--- Records supplied Enclosed Below ---

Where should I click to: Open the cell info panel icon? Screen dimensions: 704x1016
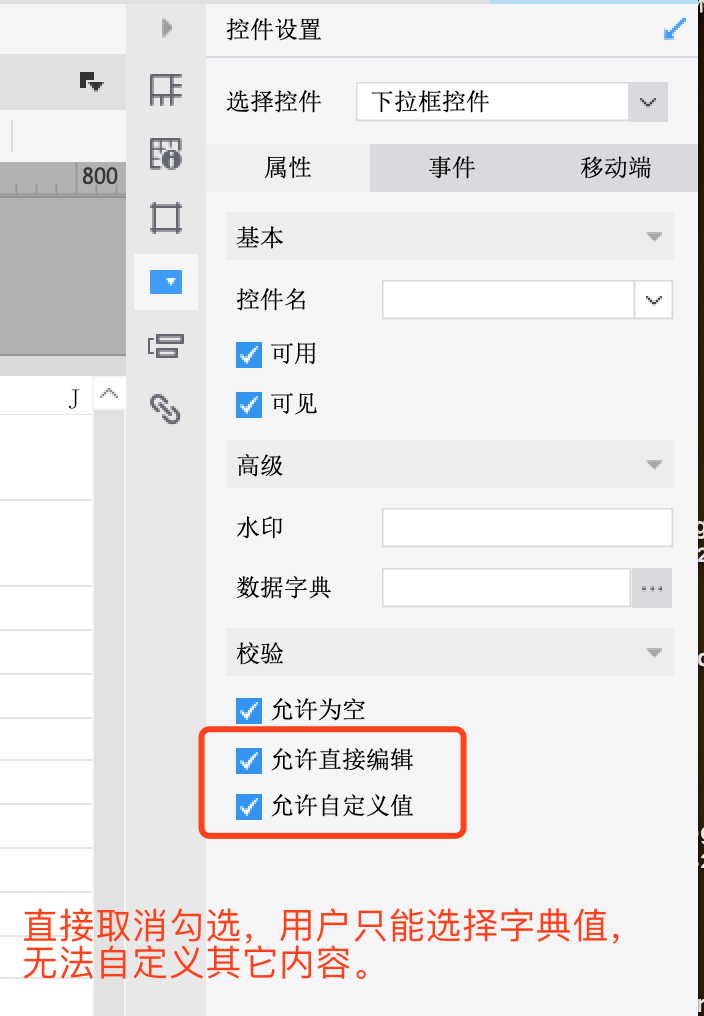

--- End of Enclosed Records supplied ---
--- Records supplied Enclosed Below ---

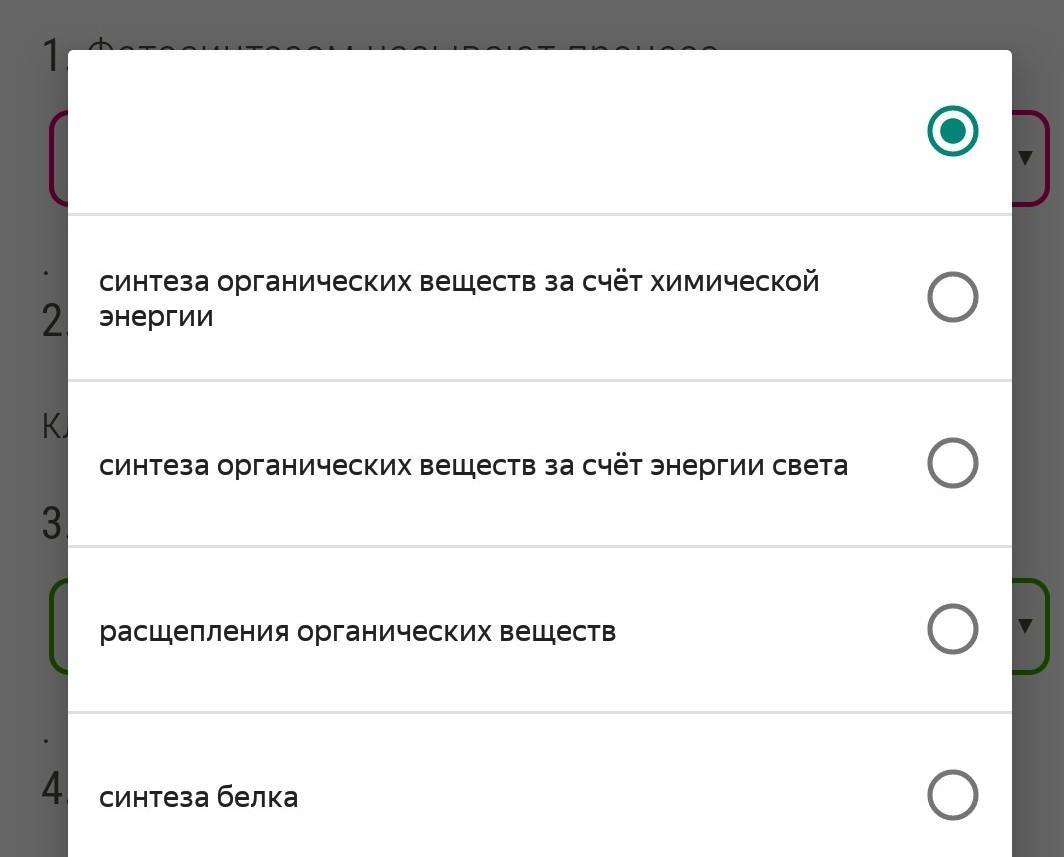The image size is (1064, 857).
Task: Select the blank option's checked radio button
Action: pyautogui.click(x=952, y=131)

--- End of Enclosed Records supplied ---
--- Records supplied Enclosed Below ---

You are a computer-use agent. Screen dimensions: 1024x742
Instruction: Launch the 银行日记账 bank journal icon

--- End of Enclosed Records supplied ---

## The task
In the listing above, find the line containing "You are a computer-use" and the line containing "Instruction: Launch the", then quote both, plus every line between them, exactly as written.

## Answer space
You are a computer-use agent. Screen dimensions: 1024x742
Instruction: Launch the 银行日记账 bank journal icon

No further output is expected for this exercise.